Inka Bodies and the Body of Christ
Title | Inka Bodies and the Body of Christ PDF eBook |
Author | Carolyn Dean |
Publisher | Duke University Press |
Pages | 316 |
Release | 1999 |
Genre | Art |
ISBN | 9780822323679 |
Analysis of how a religious festival dramatized the subaltern status of indigenous converts and how these converts used this to construct positive colonial identities.
Titian Remade
Title | Titian Remade PDF eBook |
Author | Maria H. Loh |
Publisher | Getty Publications |
Pages | 220 |
Release | 2007 |
Genre | Imitation in art |
ISBN | 9780892368730 |
This insightful volumes the use of imitation and the modern cult of originality through a consideration of the disparate fates of two Venetian painters - the canonised master Titian and his artistic heir, the little-known Padovanino.
Difficult Women
Title | Difficult Women PDF eBook |
Author | David Plante |
Publisher | New York Review of Books |
Pages | 209 |
Release | 2017-09-26 |
Genre | Biography & Autobiography |
ISBN | 1681371502 |
David Plante's dazzling portraits of three influential women in the literary world, now back in print for the first time in decades.
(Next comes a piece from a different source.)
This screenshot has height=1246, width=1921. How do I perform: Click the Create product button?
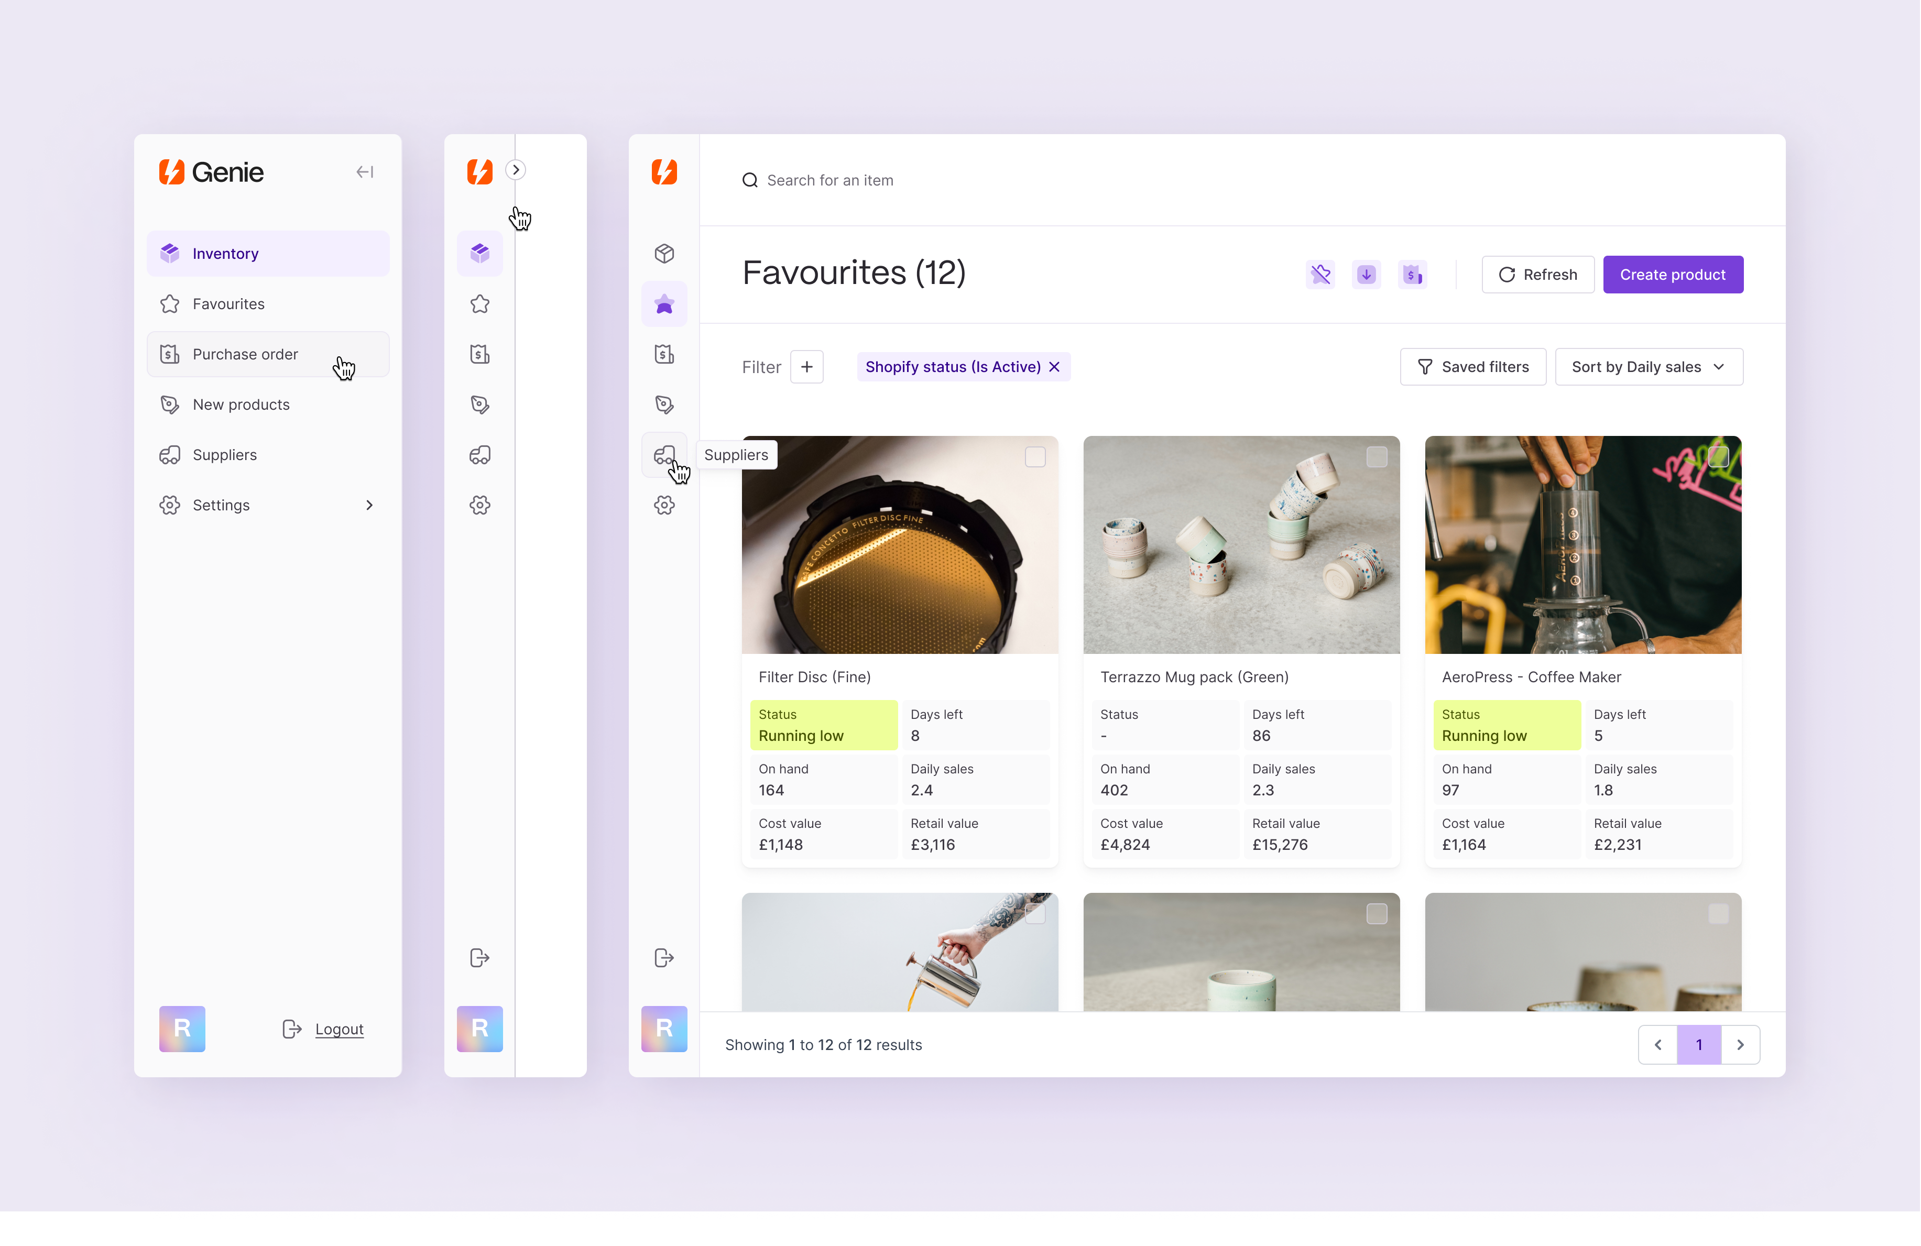(1672, 274)
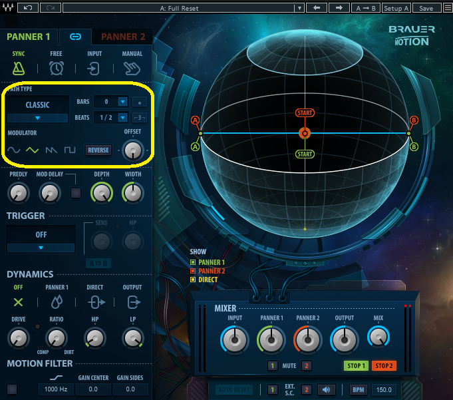Open the Beats value dropdown
The image size is (453, 400).
tap(122, 118)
Difficult Women presents portraits of three extraordinary, complicated, and, yes, difficult women, while also raising intriguing and, in their own way, difficult questions about the character and motivations of the keenly and often cruelly observant portraitist himself. The book begins with David Plante’s portrait of Jean Rhys in her old age, when the publication of The Wide Sargasso Sea, after years of silence that had made Rhys’s great novels of the 1920s and ’30s as good as unknown, had at last gained genuine recognition for her. Rhys, however, can hardly be said to be enjoying her new fame. A terminal alcoholic, she curses and staggers and rants like King Lear on the heath in the hotel room that she has made her home, while Plante looks impassively on. Sonia Orwell is his second subject, a suave exploiter and hapless victim of her beauty and social prowess, while the unflappable, brilliant, and impossibly opinionated Germaine Greer sails through the final pages, ever ready to set the world, and any erring companion, right.